I watched as he parked himself about third from the last until all of a sudden it looked like he’d just been stung in the tuchus by the world’s largest hornet. I don’t think the guy calling the race said Rich Strike’s name once until he won it. “Coming down the stretch, it’s Epicenter and Zandon, Epicenter Zandon, Epicenter Zandon, and the winner iiiiis (checks program) Rich Strike!”

That wasn’t the best part.

No, the best part was when the race was over, and the redhead — not that I’m implying any stereotypes here — tried to beat the snot out of his escort pony. There hasn’t been that much biting in sports since Tyson-Holyfield. Rich Strike acted like he’d just been thrown out of a bar and was hollering “Who’s Next?”

Rich Strike now goes down as the Jimmy Conners of horse racing. It’s the sport of kings all right, if the king is Vlad the Impaler. I can’t wait for Rich Strike to get to Baltimore, land of Dundalk longshoremen and Natty Boh. He’ll fit right in.

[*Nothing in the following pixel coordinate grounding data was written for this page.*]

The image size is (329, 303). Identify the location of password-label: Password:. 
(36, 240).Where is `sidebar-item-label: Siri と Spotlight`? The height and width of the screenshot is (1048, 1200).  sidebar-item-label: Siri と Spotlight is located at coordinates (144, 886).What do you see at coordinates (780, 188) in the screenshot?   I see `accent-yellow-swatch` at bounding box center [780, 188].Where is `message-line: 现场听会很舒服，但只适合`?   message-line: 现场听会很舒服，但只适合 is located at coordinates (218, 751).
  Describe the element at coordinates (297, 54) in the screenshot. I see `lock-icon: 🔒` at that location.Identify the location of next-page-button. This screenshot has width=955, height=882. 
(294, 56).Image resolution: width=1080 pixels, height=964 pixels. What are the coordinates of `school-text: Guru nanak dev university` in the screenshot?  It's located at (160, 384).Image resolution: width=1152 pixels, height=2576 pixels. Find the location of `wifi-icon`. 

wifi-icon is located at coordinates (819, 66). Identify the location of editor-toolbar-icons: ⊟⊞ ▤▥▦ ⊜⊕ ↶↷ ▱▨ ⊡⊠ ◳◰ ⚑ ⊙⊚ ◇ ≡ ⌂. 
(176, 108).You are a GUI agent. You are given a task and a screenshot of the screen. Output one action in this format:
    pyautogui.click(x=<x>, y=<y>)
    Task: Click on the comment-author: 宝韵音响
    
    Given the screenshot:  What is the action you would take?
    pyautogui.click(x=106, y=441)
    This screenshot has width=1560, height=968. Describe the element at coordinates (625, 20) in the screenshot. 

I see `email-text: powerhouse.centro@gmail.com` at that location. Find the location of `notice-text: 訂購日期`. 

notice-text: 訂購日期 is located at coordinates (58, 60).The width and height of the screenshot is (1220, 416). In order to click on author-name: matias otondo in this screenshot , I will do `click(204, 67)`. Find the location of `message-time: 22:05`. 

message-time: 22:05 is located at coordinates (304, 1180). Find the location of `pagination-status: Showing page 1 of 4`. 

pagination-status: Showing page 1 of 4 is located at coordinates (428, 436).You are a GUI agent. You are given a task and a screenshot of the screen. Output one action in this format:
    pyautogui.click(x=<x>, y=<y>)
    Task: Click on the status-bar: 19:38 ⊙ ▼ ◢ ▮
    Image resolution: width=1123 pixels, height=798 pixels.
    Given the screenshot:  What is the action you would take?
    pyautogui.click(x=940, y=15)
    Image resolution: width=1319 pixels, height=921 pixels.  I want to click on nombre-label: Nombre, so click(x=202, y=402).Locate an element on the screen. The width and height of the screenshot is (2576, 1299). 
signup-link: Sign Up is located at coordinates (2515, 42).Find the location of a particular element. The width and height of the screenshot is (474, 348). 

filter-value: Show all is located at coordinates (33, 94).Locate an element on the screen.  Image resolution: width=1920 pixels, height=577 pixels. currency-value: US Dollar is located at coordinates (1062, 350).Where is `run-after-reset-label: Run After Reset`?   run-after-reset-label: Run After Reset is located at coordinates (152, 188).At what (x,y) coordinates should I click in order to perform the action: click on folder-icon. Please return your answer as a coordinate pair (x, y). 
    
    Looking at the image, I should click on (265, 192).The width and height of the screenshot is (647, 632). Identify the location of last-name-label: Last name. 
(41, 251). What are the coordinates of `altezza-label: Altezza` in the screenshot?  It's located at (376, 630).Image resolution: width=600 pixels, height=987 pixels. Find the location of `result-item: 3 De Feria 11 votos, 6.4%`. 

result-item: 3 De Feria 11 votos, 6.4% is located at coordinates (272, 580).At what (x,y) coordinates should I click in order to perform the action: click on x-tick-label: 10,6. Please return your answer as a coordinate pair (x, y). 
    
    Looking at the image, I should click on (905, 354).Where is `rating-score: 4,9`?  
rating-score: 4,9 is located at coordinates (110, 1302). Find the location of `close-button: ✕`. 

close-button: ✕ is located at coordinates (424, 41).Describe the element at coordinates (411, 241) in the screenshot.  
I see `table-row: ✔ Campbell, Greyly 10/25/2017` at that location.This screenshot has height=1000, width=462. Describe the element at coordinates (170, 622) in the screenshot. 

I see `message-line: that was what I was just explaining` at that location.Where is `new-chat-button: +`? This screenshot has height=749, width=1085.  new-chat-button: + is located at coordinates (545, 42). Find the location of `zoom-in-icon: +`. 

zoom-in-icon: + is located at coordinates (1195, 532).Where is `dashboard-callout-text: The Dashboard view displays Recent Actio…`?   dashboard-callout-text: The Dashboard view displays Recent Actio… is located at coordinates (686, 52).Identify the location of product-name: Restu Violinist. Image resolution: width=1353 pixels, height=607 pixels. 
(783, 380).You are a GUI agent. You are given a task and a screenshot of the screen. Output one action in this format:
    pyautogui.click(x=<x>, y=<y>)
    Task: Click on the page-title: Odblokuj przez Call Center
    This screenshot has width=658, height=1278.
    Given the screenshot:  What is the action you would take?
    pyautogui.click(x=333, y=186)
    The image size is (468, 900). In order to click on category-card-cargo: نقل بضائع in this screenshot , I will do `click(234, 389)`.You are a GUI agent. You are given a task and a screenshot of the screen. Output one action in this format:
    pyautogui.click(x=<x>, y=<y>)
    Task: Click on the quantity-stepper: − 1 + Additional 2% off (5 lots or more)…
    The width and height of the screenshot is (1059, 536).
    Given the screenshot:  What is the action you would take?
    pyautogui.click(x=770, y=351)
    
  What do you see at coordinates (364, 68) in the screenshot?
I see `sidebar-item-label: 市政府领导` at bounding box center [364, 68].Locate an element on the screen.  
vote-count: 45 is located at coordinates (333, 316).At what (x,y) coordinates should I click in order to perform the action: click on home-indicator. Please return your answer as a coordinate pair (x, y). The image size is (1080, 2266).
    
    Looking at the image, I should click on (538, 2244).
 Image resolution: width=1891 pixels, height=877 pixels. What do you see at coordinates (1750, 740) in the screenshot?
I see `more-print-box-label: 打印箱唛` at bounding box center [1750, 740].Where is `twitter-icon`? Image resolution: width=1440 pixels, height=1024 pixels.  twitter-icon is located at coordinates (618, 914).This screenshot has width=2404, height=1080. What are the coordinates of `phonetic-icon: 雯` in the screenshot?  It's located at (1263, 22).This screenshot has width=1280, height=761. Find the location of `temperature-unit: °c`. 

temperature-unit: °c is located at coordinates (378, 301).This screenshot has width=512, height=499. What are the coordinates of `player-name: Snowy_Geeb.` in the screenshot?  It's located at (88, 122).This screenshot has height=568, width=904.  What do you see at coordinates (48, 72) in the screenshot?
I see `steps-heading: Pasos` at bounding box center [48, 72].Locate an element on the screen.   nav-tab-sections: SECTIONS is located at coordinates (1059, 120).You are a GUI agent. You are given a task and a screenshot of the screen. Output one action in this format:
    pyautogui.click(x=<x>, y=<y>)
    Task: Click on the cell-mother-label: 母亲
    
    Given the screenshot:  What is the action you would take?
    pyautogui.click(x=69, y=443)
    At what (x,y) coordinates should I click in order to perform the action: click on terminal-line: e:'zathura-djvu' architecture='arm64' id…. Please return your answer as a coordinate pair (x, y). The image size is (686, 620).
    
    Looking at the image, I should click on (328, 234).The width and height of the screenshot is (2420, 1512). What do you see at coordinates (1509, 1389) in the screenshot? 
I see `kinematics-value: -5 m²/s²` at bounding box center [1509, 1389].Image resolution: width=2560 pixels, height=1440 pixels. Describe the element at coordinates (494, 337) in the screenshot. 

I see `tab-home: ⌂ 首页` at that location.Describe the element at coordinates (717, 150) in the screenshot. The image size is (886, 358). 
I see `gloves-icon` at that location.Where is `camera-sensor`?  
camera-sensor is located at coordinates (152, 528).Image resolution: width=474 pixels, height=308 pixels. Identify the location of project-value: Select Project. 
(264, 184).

Then the outrider on the pony responded by punching the new champion right in the chops, like he was Mongo in “Blazing Saddles.” I know animal rights activists were all aflutter, but they have no idea what it’s like trying to handle a naughty horse. These guys aren’t gerbils, they can do some damage.

Beth once felt bad about swatting an equine jerk, a 2-year-old Stutz Bearcat colt. When she confessed to the colt’s trainer, he said, “Oh, you’ve got to be careful about that — you can really hurt your hand.”

Tim Rowland is a Herald-Mail columnist.